[Required work]:
1) Please reproduce the stretch of the forum thread about Dee from "Congrats on the" through "glad it worked-out." word for word.
2) In the forum thread about Dee, how old is the Lab that hogmansp already owns?

>> BEGIN Text

Congrats on the new family member! make sure to post pictures. I think it sounds like a win-win situation for both you and Dee!


----------



## FindTheBird (Dec 18, 2004)

Sounds like an extremely good fit; glad it worked-out.


----------



## kek25 (Jul 9, 2005)

hogmansp said:


> Well I spoke with Bruce today and Dee will become part of My Family. She will be my first "Bird dog" and I believe her pace will fit me just fine. She will be more than welcome to join my 13 year old Lab and I for our nightly run and walk and we will be getting out in the Field every other weekend and training with some friends with quail. Heading out to SD this fall and I will love to have her come along. I do not need to have the KING of dogs on my first outing just someone that wants to spend some time out in nature. Some may think that the situation is sad but I feel it as a blessing to get to spend time with a seasoned GSP! Thanks for taking the time Bruce!


Congratulations on a nice find for your first bird dog.


----------



## Freestone (May 15, 2003)

>> END Text
>> BEGIN Information supplied

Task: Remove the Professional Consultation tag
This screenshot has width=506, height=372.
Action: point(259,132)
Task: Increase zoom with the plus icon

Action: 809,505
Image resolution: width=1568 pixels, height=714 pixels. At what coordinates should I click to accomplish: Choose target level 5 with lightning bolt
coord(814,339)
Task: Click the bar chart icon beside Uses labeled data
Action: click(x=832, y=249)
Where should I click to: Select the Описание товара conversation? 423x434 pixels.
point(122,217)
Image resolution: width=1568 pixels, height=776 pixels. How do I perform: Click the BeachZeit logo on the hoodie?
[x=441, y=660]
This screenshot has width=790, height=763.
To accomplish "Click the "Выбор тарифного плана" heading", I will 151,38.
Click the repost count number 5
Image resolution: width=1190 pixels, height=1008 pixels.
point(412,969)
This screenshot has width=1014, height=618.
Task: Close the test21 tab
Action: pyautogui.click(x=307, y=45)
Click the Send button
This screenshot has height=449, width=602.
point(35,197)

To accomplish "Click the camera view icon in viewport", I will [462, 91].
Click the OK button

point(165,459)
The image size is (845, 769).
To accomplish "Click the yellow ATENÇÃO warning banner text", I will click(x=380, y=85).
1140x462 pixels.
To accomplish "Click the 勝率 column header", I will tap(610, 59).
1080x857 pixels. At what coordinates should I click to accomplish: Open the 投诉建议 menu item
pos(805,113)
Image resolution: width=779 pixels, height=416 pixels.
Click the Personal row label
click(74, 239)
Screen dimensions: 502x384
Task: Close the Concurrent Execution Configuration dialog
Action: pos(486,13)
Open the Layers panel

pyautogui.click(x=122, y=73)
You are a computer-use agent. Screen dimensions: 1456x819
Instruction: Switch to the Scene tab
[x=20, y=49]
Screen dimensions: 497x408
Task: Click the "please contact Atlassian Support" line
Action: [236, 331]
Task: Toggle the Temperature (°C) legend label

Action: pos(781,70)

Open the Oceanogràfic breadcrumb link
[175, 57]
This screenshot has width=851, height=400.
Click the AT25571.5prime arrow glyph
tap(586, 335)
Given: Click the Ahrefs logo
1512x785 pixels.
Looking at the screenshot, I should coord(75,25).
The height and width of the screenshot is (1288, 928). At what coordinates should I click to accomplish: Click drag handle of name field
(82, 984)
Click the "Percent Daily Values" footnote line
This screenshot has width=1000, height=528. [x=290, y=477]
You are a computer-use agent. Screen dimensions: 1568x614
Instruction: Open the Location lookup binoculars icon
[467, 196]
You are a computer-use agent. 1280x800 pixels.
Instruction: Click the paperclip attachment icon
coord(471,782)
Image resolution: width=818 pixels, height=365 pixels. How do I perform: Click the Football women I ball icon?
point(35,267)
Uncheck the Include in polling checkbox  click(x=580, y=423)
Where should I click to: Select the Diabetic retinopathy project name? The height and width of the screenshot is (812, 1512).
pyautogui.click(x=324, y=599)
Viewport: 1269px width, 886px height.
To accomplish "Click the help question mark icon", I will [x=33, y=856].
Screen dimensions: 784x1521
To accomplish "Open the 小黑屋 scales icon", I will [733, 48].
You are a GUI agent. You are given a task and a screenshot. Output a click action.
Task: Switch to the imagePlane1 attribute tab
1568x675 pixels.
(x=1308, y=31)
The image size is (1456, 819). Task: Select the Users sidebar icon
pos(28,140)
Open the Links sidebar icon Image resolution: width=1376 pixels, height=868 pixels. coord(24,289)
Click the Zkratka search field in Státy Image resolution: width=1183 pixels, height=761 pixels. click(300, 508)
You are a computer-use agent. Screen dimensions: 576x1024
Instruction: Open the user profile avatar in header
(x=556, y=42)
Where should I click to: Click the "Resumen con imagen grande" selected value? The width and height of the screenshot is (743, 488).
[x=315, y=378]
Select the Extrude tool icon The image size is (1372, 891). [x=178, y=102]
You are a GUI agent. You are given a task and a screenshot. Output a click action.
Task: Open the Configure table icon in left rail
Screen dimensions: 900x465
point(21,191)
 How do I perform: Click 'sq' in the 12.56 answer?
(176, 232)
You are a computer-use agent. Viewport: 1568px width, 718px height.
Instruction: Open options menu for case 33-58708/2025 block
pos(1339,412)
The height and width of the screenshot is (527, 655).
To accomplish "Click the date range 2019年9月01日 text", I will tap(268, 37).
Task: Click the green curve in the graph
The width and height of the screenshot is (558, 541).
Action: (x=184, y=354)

>> END Information supplied

[In response]:
1)
Congrats on the new family member! make sure to post pictures. I think it sounds like a win-win situation for both you and Dee!


----------



## FindTheBird (Dec 18, 2004)

Sounds like an extremely good fit; glad it worked-out.

2) 13 years old.